I am using the pysurvival
library to model with the Cox proportional hazard model (CPH). Instead of getting the survival curves, I am interested in getting point predictions. In the library, the function predict_survival
returns an array-like representing the prediction of the survival function which I assume that I can use to get the expected values - but I just cant find the right way.
Below I've attached a dummy example.
# Initializing the simulation model
sim = SimulationModel( survival_distribution = 'log-logistic',
risk_type = 'linear',
censored_parameter = 10.1,
alpha = 0.1, beta=3.2 )
# Generating N random samples
N = 200
dataset = sim.generate_data(num_samples = N, num_features = 4)
# Defining the features
features = sim.features
# Creating the X, T and E input
X, T, E = dataset[features], dataset['time'].values, dataset['event'].values
# Building the model
coxph = CoxPHModel()
coxph.fit(X,T,E, lr=0.5, l2_reg=1e-2, init_method='zeros')
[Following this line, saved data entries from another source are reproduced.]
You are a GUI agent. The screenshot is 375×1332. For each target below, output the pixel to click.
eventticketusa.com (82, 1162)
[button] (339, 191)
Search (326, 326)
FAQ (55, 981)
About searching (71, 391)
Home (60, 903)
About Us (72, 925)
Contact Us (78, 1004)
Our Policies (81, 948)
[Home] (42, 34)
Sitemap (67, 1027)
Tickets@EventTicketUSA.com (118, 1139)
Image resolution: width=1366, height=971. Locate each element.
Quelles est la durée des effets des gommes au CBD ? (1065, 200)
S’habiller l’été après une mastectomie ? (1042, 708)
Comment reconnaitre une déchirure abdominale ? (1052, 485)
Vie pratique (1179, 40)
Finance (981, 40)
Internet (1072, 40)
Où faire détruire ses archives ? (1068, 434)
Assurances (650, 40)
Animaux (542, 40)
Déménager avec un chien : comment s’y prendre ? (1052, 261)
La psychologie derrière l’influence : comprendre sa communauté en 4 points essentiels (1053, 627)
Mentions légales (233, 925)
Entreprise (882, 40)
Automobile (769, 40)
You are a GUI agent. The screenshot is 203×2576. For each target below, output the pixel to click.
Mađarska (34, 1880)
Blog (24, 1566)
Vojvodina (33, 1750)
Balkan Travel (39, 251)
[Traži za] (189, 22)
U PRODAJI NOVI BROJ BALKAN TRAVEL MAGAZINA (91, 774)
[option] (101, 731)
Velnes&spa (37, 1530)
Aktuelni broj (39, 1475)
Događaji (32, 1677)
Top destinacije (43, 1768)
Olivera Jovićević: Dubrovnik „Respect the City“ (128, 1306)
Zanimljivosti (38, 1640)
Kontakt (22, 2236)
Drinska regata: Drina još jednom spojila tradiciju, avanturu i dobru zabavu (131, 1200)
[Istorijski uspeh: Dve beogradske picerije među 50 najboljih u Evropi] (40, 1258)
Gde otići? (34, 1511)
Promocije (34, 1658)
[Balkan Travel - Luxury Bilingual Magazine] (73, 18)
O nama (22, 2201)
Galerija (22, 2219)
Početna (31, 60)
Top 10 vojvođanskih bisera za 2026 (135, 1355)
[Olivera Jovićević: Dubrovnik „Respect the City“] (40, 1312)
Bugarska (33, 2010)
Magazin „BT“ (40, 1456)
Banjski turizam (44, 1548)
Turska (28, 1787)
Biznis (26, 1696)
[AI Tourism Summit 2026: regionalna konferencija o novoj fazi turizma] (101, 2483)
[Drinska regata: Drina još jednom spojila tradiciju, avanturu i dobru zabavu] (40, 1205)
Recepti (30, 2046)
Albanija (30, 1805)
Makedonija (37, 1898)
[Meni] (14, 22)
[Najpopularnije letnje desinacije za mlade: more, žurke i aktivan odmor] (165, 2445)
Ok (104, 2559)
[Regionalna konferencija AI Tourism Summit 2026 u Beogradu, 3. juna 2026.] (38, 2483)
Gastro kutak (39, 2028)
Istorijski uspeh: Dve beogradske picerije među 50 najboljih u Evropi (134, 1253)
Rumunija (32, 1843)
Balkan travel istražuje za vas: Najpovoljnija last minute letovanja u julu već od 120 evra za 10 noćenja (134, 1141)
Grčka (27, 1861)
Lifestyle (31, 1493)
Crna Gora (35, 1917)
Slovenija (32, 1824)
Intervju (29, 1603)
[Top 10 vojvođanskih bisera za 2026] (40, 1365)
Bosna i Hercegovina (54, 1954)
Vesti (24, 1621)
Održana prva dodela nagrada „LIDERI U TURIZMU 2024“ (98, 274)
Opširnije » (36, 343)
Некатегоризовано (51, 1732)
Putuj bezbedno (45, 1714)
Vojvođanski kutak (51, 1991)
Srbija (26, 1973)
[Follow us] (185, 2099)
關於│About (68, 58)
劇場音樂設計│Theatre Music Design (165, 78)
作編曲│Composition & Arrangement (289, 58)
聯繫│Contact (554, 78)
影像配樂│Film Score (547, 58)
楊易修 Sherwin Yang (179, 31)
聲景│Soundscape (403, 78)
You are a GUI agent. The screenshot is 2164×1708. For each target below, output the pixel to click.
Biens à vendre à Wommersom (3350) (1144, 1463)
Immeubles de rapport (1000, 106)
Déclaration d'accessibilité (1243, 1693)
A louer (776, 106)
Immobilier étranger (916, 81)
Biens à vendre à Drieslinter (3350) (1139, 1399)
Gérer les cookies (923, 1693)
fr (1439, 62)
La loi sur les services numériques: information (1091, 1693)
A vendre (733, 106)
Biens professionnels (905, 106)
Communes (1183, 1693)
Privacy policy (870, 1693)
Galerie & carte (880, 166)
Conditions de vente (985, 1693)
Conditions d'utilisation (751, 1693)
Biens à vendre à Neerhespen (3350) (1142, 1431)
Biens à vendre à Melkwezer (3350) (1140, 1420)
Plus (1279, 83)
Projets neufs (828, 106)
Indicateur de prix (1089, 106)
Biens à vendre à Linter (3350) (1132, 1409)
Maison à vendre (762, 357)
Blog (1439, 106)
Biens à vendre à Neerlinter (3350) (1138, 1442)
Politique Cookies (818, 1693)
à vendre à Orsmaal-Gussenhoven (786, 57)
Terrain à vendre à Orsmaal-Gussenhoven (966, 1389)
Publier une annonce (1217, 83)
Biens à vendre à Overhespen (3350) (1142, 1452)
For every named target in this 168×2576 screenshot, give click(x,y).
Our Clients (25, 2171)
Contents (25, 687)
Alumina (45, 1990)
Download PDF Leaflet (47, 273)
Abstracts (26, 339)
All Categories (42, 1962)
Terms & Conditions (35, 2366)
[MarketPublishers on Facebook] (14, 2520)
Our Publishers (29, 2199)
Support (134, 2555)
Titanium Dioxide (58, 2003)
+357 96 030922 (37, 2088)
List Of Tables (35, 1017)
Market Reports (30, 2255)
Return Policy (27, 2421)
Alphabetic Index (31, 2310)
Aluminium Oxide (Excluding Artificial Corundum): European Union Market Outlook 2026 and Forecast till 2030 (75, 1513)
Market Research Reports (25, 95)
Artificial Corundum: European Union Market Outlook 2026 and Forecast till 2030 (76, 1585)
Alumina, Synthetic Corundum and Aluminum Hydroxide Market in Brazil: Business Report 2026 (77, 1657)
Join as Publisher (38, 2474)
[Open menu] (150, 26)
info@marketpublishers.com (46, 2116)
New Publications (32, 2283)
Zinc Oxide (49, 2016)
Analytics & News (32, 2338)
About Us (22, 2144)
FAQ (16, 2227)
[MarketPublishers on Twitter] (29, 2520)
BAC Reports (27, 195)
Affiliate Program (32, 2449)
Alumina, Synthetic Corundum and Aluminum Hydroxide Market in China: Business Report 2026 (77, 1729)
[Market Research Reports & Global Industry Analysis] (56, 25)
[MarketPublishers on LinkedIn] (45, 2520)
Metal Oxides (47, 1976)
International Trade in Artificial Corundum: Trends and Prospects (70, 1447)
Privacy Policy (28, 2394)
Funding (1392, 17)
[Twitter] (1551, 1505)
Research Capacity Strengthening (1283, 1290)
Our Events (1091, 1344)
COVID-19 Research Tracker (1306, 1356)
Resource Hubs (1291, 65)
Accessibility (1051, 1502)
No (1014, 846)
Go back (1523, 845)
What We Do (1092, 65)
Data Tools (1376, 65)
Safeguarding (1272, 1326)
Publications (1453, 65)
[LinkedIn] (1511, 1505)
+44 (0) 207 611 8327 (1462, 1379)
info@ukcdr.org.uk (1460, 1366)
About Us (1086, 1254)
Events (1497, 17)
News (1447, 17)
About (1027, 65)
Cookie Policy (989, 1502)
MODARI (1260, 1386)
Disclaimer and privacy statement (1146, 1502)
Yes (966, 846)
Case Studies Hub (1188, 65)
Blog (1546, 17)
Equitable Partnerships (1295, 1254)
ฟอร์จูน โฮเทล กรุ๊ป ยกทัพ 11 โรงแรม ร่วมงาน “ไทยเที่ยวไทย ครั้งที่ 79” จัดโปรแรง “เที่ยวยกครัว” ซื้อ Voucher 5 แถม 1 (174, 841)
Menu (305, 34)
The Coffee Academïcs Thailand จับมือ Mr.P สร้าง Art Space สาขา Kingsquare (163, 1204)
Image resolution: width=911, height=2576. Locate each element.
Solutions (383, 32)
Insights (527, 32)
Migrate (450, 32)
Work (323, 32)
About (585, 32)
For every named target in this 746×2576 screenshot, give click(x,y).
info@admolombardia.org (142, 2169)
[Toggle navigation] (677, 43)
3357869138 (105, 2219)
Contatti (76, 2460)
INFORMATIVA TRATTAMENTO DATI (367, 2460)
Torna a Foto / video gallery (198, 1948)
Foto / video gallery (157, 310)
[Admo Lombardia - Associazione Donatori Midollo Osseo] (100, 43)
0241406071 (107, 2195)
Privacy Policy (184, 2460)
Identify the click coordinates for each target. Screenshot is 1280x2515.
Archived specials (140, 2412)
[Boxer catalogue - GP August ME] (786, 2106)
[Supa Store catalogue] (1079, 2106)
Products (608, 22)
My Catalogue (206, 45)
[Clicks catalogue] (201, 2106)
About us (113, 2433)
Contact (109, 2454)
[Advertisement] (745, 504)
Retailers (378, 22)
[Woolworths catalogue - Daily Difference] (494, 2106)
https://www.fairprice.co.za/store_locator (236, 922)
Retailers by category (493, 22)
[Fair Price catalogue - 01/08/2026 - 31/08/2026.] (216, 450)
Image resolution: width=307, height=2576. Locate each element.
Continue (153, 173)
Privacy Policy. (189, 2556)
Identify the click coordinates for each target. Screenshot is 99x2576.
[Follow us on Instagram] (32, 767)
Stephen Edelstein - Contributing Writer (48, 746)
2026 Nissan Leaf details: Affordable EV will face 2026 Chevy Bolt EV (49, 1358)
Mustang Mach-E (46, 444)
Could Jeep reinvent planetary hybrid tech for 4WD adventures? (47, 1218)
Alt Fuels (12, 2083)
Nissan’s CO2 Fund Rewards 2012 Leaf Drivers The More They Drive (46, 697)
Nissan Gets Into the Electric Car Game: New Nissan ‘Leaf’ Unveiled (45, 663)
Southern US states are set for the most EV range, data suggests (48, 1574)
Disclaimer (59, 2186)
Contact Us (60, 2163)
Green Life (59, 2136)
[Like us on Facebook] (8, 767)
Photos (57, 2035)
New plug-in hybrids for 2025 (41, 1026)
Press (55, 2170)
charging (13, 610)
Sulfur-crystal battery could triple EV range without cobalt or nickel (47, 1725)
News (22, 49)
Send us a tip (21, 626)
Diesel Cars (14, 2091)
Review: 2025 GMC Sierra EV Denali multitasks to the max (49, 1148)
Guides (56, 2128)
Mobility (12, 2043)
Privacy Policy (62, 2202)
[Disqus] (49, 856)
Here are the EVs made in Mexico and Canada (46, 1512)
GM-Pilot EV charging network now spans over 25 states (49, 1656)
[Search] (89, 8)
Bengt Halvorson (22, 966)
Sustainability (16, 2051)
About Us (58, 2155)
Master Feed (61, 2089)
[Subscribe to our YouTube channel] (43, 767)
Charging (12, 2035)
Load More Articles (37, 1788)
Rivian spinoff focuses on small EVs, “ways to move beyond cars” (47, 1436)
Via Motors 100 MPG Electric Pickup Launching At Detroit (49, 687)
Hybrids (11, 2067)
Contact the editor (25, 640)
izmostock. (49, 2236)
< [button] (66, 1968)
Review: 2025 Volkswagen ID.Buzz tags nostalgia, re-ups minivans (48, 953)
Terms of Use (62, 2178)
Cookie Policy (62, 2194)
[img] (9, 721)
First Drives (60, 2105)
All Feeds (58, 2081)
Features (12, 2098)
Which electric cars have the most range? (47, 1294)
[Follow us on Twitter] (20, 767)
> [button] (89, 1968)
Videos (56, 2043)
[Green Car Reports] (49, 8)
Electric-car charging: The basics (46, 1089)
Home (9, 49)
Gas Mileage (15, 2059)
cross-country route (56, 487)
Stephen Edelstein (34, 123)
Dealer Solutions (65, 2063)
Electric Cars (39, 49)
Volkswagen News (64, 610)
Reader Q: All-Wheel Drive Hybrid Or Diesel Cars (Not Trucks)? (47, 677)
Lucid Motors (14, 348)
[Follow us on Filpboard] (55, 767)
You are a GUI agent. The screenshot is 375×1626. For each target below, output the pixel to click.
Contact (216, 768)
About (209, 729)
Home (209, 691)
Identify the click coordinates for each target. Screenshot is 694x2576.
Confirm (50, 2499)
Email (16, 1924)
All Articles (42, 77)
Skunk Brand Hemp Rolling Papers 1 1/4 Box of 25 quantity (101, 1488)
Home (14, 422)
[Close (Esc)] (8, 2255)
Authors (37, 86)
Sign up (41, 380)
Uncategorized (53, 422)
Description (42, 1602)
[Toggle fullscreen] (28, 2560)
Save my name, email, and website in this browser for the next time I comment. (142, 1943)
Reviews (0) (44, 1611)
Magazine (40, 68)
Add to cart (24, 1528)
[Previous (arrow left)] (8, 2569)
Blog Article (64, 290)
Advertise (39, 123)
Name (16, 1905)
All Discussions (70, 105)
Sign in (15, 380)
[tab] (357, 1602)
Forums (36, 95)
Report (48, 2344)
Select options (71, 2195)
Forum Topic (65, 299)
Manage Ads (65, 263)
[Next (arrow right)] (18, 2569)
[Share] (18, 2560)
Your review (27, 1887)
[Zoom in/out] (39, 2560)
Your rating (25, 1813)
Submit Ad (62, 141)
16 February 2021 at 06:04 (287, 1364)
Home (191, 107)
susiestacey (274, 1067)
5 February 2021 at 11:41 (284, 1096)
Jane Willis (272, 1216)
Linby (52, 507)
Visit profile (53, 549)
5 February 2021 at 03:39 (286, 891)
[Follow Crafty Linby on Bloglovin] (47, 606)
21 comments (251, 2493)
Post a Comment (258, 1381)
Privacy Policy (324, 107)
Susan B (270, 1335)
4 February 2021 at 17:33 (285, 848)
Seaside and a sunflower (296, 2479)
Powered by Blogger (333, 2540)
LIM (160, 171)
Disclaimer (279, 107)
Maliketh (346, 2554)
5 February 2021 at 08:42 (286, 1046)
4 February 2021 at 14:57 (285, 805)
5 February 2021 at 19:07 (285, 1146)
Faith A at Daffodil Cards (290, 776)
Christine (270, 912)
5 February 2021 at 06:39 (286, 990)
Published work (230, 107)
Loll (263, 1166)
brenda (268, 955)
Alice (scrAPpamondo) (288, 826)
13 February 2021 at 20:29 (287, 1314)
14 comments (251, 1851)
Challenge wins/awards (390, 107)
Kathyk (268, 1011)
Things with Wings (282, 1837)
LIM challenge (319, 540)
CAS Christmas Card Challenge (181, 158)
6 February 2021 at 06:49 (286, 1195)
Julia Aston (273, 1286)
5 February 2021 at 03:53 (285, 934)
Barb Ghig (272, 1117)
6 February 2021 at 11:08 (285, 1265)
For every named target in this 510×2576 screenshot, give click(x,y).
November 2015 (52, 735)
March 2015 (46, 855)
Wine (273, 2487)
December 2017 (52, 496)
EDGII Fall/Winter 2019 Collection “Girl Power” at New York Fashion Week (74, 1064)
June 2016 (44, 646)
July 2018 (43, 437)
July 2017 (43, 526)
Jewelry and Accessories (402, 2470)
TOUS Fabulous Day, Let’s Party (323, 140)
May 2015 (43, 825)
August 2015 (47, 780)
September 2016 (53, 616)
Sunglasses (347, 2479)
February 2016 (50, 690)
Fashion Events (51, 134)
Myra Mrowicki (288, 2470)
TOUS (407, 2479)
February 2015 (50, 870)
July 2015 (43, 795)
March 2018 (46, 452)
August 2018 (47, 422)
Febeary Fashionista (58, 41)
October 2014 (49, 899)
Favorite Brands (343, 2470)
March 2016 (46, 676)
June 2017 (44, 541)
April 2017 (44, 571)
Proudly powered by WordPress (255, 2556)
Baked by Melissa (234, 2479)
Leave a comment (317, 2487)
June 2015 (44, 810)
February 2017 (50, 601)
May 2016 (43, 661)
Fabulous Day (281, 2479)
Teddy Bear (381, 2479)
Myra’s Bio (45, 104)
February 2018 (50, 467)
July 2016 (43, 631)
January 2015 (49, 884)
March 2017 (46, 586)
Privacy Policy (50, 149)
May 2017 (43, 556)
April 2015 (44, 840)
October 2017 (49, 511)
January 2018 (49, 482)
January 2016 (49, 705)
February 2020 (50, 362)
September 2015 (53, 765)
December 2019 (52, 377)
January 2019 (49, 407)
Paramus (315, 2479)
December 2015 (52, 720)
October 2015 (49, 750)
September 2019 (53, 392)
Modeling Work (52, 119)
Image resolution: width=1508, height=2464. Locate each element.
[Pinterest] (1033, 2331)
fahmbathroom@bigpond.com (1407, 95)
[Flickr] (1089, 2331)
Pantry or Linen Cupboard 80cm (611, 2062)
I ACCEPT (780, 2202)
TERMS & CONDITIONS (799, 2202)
When applying the function:
coxph.predict_survival(x=X)
It returns an array of arrays with the shape (200, 87)
- why does it give exactly 87 values for every observation?
As far as I understand I should be able to get the expected value by taking the integral below the curve of the survival curve.
To do this I need to calculate the area under the curve which I think can be done using trapz
in the numpy
library, but I need to know how the spacing between the points are done.
As mentioned we can use the function predict_survival
to get the estimated survival probability. Furthermore, by calling coxPH.times
we obtain the time of every estimated survival probability, and thereby for example can plot the individual survival curve for every observation and calculate the area under the curve. By using the auc
function from the sklearn.metrics
library the following definition gives point predictions for the training and test set given a CPH model, the X_test
data and X_train
data:
## Get point predictions
def point_pred(model, X_test, X_train):
T_pred = []
T_pred_train = []
# Get survival curves
cph_pred = model.predict_survival(X_test)
cph_pred_train = model.predict_survival(X_train)
# get times of survival prediction
time = model.times
# test
for i in range(0,len(cph_pred)):
T_pred.append(auc(time,cph_pred[i]))
# train
for i in range(0,len(cph_pred_train)):
T_pred_train.append(auc(time,cph_pred_train[i]))
return T_pred, T_pred_train